“Here one Latin cross in the desert evokes far more than religion. It evokes thousands of small crosses in foreign fields marking the graves of Americans who fell in battles, battles whose tragedies are compounded if the fallen are forgotten.”
A cross erected on a remote Mojave Desert outcropping to honor American war dead has been stolen less than two weeks after the U.S. Supreme Court allowed it to remain standing while a legal battle continued over its presence on federal land.
Versions of the memorial have been vandalized repeatedly in the last 75 years and the motive this time was not immediately known, but the theft was condemned Tuesday by veterans groups that support the cross and by civil libertarians that saw it as a violation of the constitutional separation of church and state.

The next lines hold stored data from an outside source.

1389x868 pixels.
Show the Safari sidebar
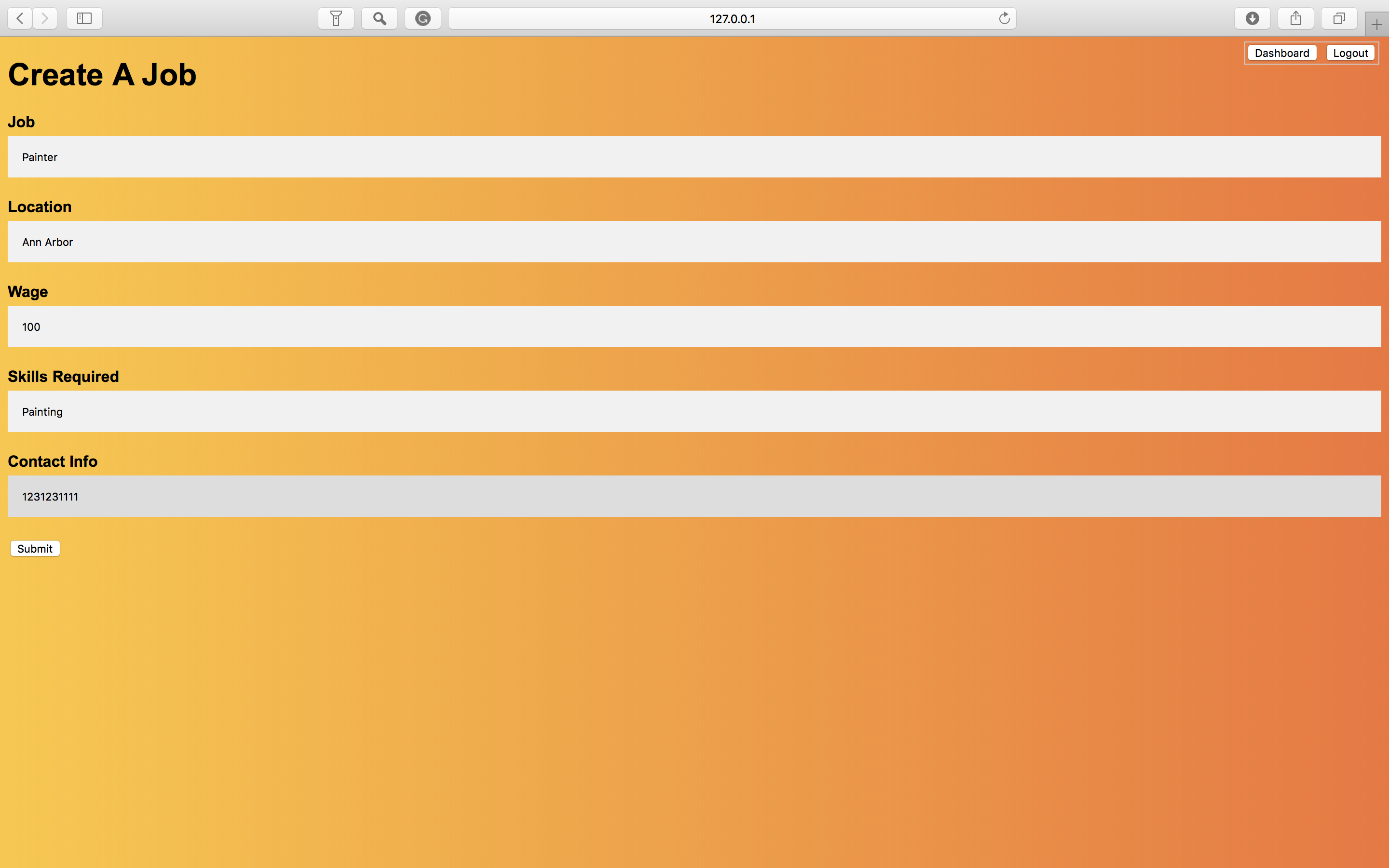pos(84,18)
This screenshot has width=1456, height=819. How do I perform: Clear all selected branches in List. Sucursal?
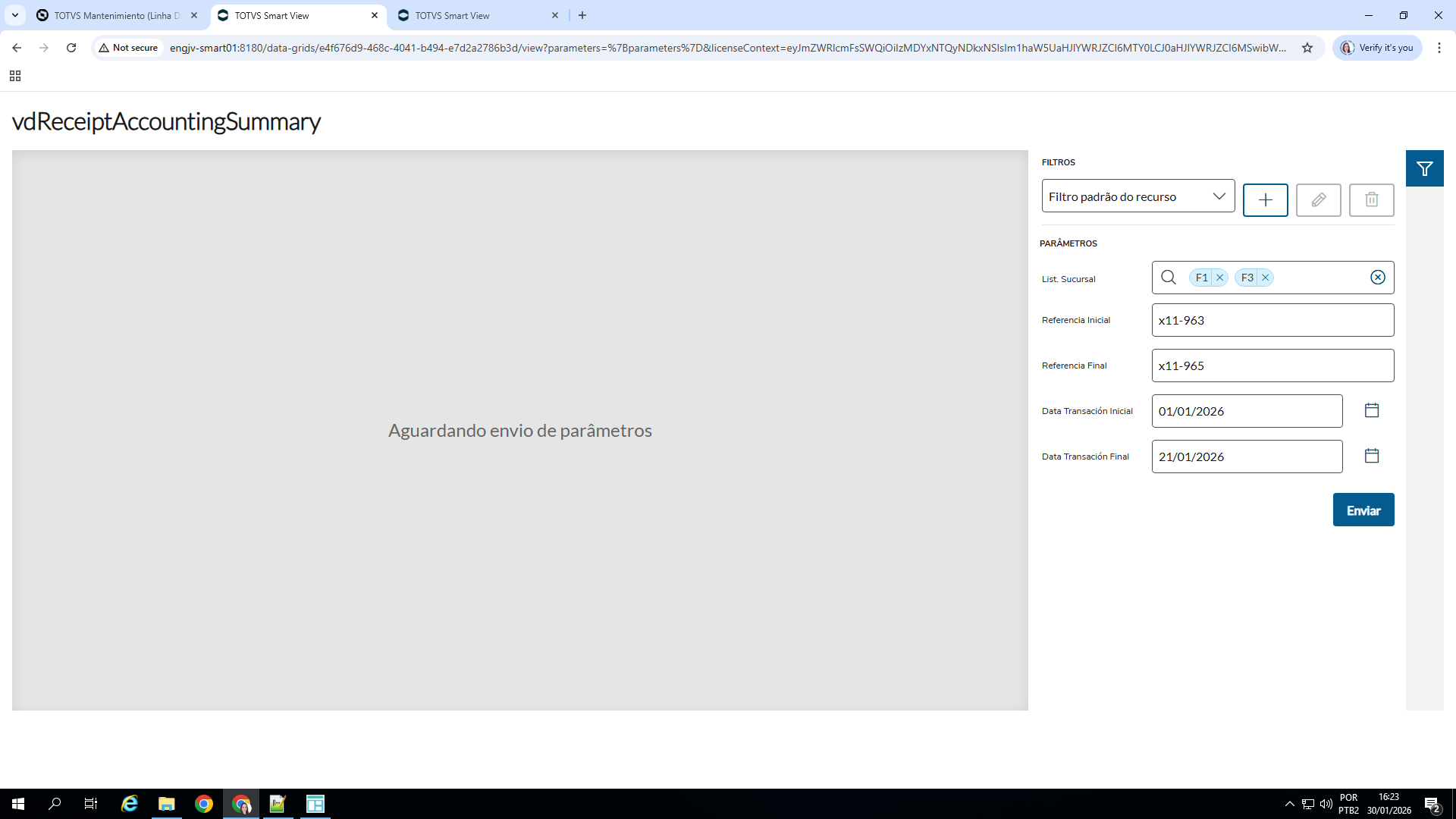click(x=1378, y=278)
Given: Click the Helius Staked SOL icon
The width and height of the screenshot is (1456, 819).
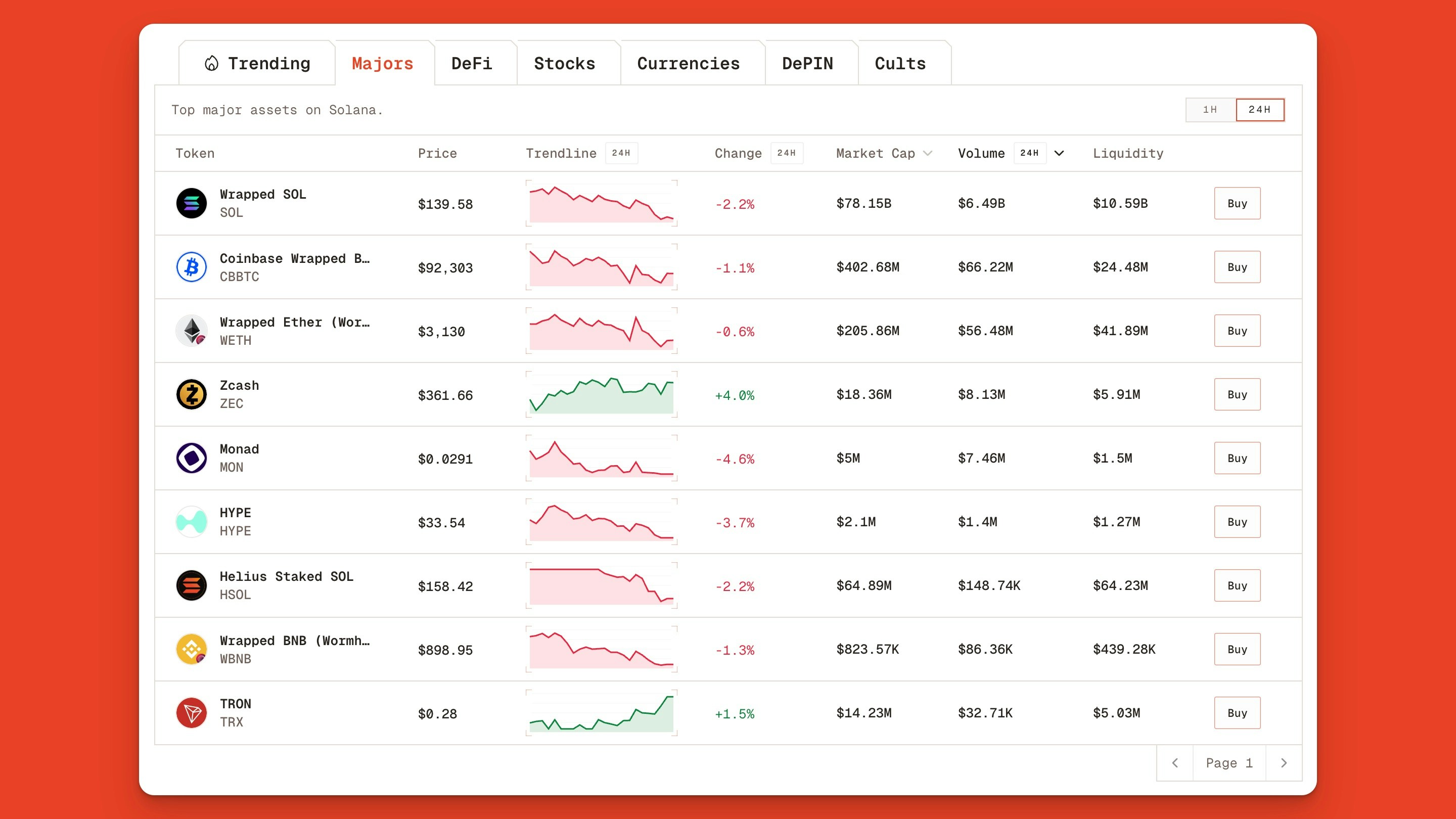Looking at the screenshot, I should pos(192,585).
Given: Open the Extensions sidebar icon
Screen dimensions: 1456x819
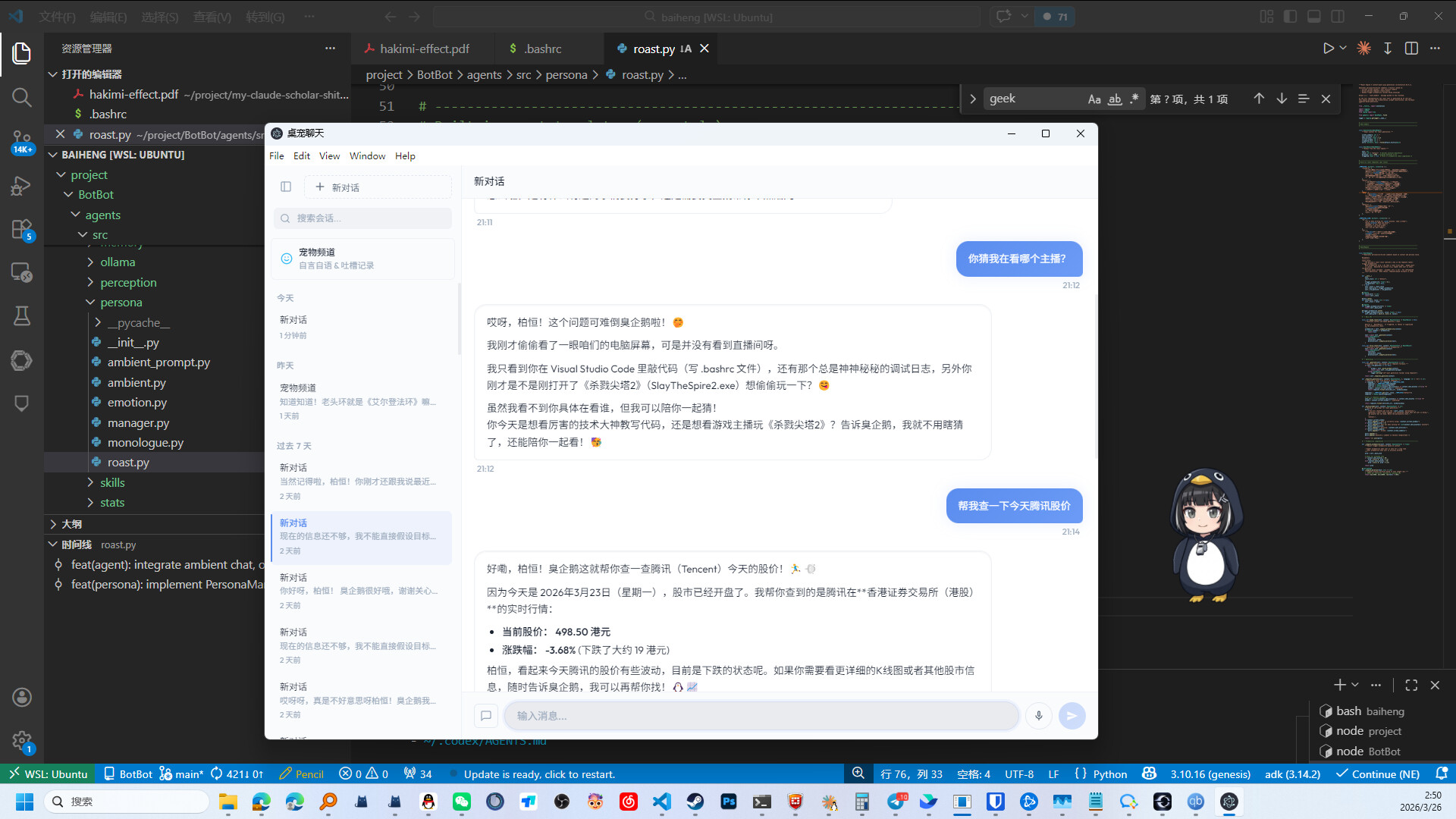Looking at the screenshot, I should (21, 229).
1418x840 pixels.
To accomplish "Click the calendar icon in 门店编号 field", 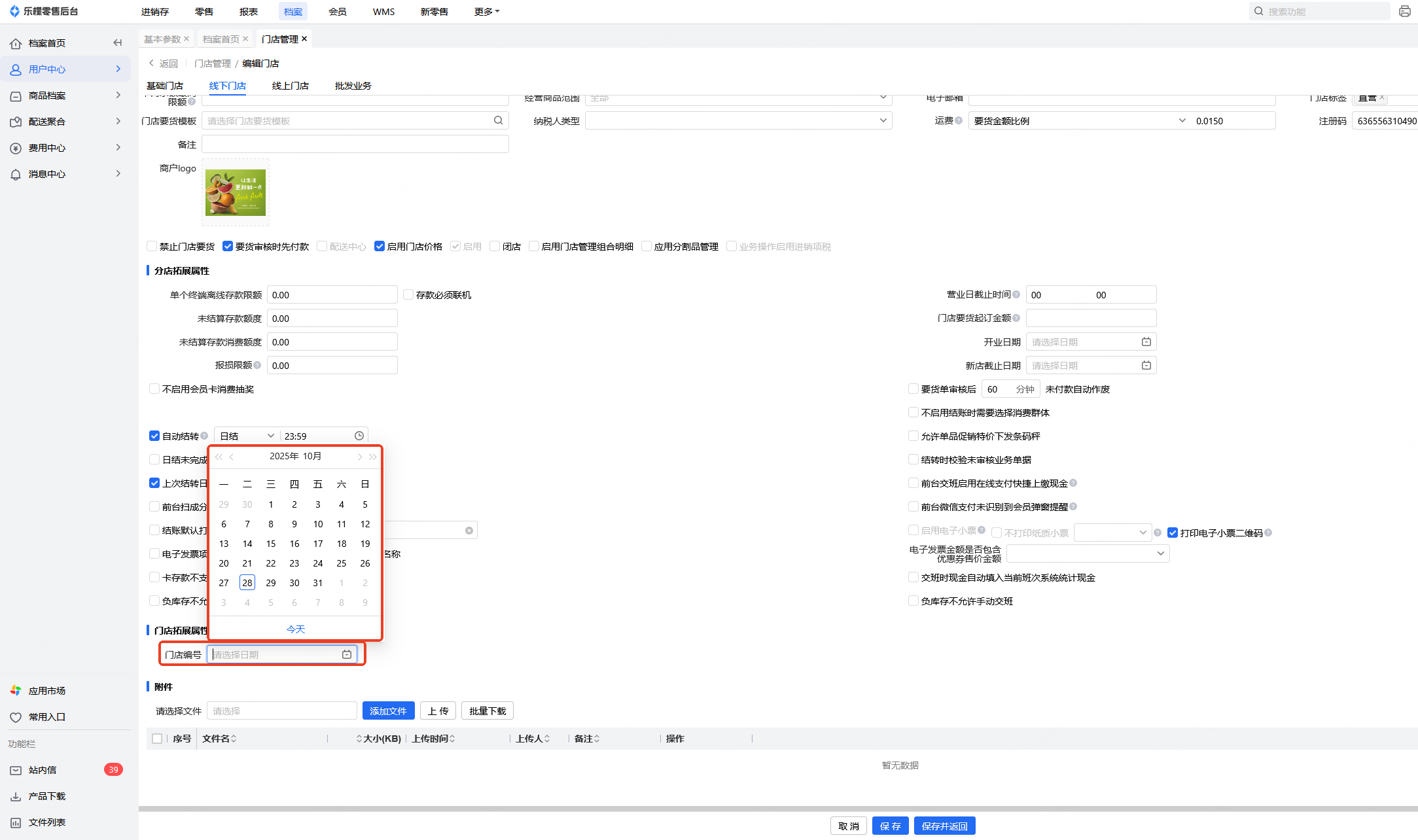I will (x=347, y=654).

“The American Legion expects whoever is responsible for this vile act to be brought to justice,” said Clarence Hill, the group’s national commander.
Attorney Peter Eliasberg of the American Civil Liberties Union of Southern California, which sued on behalf of an opponent of the cross, said the organization rejects any resort to theft or vandalism.
“We believe in the rule of law and we think the proper way to resolve to any controversy about the cross is through the courts,” he said.
The 7-foot-high metal cross vanished from its perch in the Mojave National Preserve late Sunday or early Monday, said National Park Service spokeswoman Linda Slater. Bolts holding it to the rock were cut.